(Saved entries)
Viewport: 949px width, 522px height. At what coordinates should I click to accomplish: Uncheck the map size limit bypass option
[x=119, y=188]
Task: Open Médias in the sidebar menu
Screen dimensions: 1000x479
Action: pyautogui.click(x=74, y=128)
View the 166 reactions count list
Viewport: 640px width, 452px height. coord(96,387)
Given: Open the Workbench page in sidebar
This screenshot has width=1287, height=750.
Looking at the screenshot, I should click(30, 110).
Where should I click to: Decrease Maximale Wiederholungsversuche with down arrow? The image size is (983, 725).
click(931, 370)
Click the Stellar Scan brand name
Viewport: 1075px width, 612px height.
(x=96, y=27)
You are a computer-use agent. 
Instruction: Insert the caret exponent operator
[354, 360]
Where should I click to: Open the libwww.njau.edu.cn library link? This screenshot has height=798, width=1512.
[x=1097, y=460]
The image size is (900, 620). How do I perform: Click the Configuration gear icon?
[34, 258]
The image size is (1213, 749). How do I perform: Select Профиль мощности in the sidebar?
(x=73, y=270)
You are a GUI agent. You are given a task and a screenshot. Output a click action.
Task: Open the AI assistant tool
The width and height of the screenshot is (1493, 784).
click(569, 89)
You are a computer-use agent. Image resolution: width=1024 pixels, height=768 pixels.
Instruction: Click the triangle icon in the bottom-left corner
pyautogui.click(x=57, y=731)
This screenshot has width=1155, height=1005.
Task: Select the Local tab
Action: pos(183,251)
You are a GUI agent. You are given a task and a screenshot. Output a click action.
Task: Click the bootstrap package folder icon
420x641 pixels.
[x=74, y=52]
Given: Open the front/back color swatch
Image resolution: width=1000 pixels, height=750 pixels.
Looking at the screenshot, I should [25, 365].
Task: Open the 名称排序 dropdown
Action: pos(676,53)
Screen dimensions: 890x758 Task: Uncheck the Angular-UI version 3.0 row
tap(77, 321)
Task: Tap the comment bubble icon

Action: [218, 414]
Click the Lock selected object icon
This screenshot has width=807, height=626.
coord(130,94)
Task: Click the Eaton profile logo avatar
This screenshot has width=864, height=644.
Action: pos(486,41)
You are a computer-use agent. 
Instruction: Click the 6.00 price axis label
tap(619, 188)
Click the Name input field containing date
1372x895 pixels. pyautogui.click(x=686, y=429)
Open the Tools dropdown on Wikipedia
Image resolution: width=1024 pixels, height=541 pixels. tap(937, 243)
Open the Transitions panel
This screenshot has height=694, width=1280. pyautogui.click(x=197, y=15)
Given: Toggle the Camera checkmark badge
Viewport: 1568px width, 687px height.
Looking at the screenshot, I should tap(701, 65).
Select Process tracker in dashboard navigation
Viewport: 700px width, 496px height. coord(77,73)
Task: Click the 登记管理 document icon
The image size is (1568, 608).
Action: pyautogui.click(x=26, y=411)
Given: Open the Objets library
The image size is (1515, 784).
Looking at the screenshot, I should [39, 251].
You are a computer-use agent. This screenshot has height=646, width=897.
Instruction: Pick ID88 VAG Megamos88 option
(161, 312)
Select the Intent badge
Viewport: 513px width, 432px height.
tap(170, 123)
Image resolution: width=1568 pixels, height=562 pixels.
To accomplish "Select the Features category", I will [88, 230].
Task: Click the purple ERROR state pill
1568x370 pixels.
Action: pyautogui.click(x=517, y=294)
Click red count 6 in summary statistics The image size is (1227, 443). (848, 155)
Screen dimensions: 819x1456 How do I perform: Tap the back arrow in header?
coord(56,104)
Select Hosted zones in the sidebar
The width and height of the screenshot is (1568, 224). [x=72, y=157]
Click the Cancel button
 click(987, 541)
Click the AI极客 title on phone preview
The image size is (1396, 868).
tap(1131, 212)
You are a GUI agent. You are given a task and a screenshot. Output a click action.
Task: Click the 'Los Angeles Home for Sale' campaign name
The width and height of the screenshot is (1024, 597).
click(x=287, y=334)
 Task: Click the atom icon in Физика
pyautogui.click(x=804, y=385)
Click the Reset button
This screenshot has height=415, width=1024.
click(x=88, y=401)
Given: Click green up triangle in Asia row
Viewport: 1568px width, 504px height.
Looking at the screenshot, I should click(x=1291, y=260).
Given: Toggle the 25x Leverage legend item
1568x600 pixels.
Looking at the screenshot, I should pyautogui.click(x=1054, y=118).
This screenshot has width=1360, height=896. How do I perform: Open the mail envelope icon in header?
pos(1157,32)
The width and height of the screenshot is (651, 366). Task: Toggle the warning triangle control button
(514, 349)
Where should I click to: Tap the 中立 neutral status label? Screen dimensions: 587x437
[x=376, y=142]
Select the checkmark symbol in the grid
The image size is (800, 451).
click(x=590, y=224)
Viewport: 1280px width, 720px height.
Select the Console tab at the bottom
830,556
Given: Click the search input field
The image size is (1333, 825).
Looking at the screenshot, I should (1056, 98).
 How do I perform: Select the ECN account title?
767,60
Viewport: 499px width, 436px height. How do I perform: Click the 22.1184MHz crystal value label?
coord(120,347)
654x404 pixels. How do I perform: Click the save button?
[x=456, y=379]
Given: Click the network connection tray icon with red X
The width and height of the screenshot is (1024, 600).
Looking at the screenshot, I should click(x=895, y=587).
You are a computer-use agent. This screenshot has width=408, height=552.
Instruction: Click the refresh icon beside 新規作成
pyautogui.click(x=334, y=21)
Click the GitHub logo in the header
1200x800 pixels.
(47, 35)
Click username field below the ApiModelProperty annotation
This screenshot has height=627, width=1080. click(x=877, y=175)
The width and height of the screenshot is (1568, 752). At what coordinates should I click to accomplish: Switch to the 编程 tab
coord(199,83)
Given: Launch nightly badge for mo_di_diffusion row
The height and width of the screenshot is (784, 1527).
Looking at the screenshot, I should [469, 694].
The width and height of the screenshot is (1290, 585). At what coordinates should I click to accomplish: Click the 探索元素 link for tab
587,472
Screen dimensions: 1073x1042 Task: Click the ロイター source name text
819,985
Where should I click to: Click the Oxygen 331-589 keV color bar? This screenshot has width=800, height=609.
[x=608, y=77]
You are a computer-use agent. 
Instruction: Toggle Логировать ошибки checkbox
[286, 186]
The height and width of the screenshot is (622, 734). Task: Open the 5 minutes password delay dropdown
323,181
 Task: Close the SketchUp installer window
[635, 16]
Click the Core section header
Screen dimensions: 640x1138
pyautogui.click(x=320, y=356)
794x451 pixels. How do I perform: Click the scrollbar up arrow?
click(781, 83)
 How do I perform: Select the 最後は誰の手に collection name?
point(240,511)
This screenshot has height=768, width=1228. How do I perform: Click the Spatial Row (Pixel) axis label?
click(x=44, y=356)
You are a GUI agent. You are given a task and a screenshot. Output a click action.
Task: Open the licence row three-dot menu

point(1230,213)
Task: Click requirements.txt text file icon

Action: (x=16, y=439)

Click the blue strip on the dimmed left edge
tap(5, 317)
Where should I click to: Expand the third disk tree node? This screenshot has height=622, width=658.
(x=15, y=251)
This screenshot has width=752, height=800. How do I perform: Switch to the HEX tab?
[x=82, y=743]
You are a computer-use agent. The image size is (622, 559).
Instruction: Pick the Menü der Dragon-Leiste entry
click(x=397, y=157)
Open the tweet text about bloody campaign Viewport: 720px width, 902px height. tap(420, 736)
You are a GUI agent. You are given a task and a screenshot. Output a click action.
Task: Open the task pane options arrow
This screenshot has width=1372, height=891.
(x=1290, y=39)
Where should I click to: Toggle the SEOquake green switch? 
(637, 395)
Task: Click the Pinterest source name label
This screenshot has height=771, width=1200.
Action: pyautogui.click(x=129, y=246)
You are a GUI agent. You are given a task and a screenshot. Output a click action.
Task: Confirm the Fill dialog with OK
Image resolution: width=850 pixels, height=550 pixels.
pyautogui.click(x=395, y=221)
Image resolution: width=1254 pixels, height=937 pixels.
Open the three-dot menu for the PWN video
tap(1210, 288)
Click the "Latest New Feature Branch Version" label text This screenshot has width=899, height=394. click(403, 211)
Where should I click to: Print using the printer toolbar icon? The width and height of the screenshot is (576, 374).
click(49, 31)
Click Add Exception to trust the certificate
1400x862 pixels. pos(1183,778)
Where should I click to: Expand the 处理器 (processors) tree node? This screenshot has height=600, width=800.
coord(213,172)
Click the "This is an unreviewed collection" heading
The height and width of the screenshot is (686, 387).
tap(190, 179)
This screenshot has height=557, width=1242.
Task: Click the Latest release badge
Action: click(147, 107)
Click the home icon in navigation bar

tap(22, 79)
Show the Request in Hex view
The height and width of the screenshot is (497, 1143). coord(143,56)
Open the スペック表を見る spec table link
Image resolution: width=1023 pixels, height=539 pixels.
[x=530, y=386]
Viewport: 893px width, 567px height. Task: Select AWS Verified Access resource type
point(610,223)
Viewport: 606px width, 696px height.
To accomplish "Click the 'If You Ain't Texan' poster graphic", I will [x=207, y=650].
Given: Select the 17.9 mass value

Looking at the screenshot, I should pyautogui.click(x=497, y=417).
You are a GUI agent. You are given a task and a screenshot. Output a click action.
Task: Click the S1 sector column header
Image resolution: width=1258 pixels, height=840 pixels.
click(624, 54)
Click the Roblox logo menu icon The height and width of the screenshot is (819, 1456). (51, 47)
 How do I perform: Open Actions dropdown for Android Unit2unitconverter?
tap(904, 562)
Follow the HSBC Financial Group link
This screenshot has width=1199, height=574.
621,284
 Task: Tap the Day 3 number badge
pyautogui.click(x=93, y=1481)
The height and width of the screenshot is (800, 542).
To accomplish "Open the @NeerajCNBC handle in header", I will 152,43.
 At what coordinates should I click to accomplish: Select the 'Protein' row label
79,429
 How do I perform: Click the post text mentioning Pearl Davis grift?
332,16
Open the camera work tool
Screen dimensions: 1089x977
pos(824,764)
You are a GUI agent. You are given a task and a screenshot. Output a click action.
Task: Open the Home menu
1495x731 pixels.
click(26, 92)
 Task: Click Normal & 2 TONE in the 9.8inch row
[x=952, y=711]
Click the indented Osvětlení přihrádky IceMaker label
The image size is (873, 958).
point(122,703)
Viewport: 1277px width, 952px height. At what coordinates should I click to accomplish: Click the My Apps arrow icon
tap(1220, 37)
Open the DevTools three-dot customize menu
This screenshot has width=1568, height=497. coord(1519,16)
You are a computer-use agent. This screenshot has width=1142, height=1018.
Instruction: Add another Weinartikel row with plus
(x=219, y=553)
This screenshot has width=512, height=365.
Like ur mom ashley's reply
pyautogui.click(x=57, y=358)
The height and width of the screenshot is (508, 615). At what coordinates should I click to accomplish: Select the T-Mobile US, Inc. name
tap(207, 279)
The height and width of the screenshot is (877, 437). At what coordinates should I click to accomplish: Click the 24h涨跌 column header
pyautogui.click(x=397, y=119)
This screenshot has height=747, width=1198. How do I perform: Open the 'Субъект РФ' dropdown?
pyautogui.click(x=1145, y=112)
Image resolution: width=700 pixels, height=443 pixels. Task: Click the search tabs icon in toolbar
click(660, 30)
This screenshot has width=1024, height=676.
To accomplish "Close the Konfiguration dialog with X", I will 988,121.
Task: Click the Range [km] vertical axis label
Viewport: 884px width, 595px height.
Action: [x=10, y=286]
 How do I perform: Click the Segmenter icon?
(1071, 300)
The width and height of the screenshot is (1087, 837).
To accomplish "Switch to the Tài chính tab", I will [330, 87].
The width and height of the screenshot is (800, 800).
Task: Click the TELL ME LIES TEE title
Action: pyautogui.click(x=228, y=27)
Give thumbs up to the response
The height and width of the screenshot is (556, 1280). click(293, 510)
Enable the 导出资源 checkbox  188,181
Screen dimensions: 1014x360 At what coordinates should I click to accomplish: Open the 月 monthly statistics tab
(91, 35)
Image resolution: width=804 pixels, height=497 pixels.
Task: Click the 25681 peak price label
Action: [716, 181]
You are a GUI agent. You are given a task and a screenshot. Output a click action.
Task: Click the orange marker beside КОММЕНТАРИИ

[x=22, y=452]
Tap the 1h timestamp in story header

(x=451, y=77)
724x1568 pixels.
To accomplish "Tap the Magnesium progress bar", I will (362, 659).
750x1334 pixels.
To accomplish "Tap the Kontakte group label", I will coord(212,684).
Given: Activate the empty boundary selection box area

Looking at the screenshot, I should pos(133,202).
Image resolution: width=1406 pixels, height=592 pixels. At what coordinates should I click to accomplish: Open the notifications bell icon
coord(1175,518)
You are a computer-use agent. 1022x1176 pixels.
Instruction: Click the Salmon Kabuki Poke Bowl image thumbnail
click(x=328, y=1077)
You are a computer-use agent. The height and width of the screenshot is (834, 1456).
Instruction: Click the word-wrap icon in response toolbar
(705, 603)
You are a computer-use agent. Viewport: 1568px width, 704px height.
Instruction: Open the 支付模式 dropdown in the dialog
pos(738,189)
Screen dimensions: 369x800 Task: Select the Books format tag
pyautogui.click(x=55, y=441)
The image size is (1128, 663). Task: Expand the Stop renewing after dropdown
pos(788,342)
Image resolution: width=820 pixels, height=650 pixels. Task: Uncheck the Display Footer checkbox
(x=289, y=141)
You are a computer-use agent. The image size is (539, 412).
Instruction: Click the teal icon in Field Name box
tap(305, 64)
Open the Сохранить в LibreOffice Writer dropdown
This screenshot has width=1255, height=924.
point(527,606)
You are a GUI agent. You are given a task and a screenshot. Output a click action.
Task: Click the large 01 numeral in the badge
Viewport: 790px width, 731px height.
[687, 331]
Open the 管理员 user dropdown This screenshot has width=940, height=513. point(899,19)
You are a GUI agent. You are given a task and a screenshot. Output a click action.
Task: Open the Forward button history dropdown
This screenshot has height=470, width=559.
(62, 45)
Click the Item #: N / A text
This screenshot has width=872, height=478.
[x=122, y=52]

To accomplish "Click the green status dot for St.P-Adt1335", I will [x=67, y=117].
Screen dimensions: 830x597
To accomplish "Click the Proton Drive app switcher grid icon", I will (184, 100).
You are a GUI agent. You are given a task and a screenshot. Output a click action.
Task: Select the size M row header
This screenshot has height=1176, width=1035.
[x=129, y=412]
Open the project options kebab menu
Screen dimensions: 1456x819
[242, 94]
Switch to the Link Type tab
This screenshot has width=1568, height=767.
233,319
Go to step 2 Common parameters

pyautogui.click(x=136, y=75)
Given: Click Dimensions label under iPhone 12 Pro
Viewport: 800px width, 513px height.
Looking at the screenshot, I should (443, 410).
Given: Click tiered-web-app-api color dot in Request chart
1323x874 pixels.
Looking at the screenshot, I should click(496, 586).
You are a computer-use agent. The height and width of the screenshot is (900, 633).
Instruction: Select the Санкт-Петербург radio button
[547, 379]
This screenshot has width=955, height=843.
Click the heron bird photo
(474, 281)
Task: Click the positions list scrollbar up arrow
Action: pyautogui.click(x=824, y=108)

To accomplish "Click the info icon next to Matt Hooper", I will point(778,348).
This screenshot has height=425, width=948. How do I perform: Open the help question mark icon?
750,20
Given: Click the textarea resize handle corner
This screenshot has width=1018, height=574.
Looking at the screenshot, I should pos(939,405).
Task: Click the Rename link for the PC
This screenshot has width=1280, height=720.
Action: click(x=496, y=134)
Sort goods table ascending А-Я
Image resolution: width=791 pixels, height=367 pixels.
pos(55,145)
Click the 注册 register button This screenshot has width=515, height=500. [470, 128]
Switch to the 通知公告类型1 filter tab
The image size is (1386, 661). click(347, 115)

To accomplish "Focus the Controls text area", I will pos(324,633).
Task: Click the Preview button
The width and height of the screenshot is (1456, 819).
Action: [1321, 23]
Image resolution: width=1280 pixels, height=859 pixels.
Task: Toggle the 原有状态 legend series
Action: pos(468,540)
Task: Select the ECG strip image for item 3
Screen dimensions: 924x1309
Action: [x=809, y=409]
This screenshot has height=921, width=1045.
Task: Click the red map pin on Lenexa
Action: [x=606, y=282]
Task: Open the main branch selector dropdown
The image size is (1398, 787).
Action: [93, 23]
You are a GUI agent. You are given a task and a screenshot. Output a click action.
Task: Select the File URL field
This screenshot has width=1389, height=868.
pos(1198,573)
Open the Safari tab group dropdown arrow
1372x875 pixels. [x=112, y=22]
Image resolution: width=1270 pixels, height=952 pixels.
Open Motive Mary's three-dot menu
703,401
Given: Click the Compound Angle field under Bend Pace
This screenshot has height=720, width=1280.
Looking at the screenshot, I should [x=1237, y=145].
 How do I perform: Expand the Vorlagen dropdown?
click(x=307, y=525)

» **WHAT TO PRODUCE**: Give the exact lines, and only those, from the line containing "Open the 管理员" through the line containing "Screen dimensions: 830x597" in the entries above.

» **ANSWER SPACE**:
Open the 管理员 user dropdown This screenshot has width=940, height=513. point(899,19)
You are a GUI agent. You are given a task and a screenshot. Output a click action.
Task: Open the Forward button history dropdown
This screenshot has height=470, width=559.
(62, 45)
Click the Item #: N / A text
This screenshot has width=872, height=478.
[x=122, y=52]

To accomplish "Click the green status dot for St.P-Adt1335", I will [x=67, y=117].
Screen dimensions: 830x597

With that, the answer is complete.